Please render the lines starting at the one containing "the No Children bar" and ending at the one containing "click(772, 266)", both included, as a Markdown table with the columns Num and Line, leaving out blank lines.

• **Records supplied**
"""

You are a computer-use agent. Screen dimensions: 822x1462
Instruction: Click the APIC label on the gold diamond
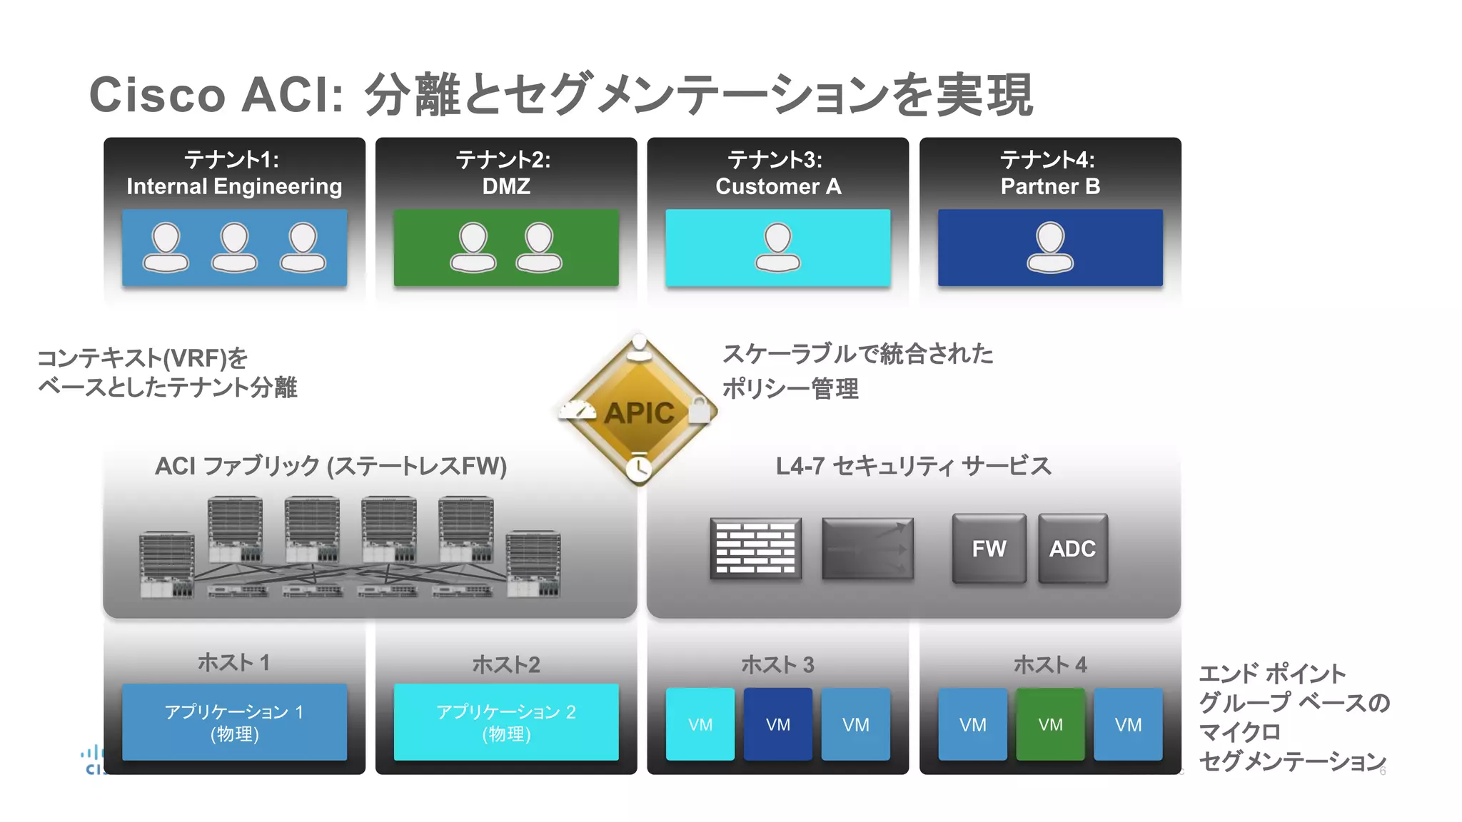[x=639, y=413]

"""
"""

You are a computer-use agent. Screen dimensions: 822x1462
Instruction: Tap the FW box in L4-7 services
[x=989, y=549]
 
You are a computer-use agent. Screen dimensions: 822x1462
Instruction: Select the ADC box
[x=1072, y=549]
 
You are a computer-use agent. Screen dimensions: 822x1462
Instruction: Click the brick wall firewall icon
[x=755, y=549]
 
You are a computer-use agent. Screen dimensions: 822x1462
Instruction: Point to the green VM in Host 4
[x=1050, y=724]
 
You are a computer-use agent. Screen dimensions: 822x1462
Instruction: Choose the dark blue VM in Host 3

"""
"""

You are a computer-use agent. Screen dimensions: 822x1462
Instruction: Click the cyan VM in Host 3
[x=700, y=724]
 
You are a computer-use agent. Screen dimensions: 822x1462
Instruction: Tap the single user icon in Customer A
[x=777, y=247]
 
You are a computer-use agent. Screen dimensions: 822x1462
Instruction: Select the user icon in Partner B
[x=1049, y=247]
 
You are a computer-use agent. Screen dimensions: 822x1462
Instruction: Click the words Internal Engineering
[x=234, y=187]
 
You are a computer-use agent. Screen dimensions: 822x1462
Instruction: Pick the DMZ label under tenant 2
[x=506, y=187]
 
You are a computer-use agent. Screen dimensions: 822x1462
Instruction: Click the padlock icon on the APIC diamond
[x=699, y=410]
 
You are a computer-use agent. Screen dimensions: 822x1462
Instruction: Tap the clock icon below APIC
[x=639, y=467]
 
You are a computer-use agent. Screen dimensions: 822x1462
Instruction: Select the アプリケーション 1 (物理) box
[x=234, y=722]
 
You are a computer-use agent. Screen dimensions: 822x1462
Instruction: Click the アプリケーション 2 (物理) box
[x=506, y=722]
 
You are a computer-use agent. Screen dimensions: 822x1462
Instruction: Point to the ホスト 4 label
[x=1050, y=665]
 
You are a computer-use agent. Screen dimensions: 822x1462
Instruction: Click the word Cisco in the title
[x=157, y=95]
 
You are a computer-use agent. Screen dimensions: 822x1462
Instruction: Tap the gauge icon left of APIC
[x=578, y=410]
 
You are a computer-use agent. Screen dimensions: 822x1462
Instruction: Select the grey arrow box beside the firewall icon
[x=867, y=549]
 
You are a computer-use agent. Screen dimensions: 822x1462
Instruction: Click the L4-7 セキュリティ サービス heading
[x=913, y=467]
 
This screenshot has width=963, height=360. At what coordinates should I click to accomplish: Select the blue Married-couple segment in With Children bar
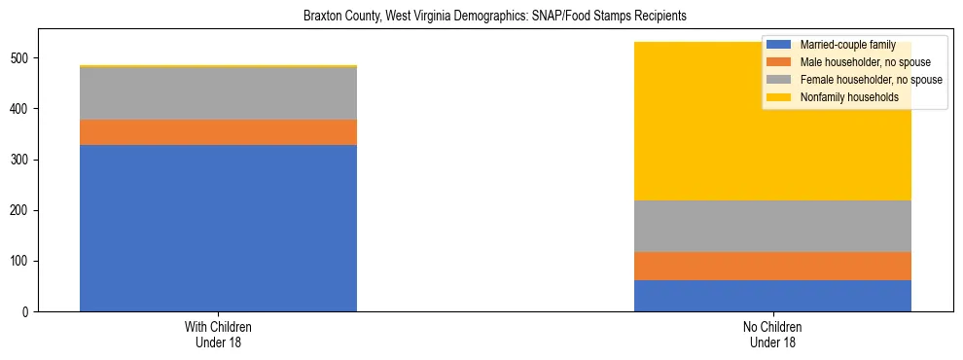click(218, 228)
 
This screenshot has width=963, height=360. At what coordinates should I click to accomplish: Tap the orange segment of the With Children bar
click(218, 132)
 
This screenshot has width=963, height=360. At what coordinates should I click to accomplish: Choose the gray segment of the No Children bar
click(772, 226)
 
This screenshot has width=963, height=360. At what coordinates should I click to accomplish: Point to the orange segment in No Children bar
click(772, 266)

"""

• **Worked solution**
| Num | Line |
|---|---|
| 1 | This screenshot has width=963, height=360. At what coordinates should I click to accomplish: Choose the gray segment of the No Children bar |
| 2 | click(772, 226) |
| 3 | This screenshot has width=963, height=360. At what coordinates should I click to accomplish: Point to the orange segment in No Children bar |
| 4 | click(772, 266) |